::: Dataset records :::

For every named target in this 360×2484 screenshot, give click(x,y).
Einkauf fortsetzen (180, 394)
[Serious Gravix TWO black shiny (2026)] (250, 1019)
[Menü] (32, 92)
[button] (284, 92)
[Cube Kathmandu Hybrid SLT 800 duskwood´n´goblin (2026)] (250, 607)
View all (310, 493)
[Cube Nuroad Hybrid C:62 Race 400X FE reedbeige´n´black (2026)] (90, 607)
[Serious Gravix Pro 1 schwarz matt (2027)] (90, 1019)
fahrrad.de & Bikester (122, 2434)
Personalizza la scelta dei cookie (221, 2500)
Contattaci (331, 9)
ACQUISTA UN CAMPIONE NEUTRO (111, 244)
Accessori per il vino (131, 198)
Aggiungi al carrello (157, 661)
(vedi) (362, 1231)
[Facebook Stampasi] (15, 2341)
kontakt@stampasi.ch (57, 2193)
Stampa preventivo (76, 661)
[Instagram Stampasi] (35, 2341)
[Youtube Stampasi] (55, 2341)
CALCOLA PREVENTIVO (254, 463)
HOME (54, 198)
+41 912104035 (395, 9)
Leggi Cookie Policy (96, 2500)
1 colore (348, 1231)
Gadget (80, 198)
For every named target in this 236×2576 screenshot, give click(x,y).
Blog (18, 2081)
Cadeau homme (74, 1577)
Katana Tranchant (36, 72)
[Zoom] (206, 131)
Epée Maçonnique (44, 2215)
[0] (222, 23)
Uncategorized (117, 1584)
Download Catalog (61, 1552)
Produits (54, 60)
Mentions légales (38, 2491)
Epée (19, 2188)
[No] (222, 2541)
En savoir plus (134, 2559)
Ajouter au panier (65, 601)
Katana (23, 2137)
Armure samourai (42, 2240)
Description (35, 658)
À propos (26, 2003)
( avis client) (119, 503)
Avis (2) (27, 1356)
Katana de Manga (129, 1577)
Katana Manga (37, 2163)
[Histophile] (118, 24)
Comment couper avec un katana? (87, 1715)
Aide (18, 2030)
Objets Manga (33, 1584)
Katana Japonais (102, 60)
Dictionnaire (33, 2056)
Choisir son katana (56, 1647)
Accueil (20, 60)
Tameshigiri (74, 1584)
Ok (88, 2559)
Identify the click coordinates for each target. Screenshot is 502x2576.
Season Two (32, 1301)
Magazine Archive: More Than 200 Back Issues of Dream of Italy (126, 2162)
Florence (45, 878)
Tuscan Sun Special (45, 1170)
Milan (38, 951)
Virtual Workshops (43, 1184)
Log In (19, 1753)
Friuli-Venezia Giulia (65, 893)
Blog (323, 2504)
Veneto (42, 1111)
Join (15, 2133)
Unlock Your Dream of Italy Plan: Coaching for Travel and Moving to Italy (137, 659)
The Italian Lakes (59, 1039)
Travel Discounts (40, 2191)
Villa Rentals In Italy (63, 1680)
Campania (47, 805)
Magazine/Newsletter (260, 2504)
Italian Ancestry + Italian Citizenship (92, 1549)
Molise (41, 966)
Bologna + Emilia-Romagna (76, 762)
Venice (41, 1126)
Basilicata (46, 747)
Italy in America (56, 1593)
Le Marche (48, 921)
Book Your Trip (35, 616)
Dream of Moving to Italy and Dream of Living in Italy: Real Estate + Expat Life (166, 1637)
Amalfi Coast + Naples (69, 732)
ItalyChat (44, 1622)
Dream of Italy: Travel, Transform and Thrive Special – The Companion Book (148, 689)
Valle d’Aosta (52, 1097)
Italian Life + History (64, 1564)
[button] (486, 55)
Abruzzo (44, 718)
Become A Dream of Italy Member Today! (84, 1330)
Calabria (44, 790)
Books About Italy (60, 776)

:::

▸ **Task description**
Please go over the data above and tally every line holding "Cube"; reply only with the count.

▸ **Answer for this exercise**
2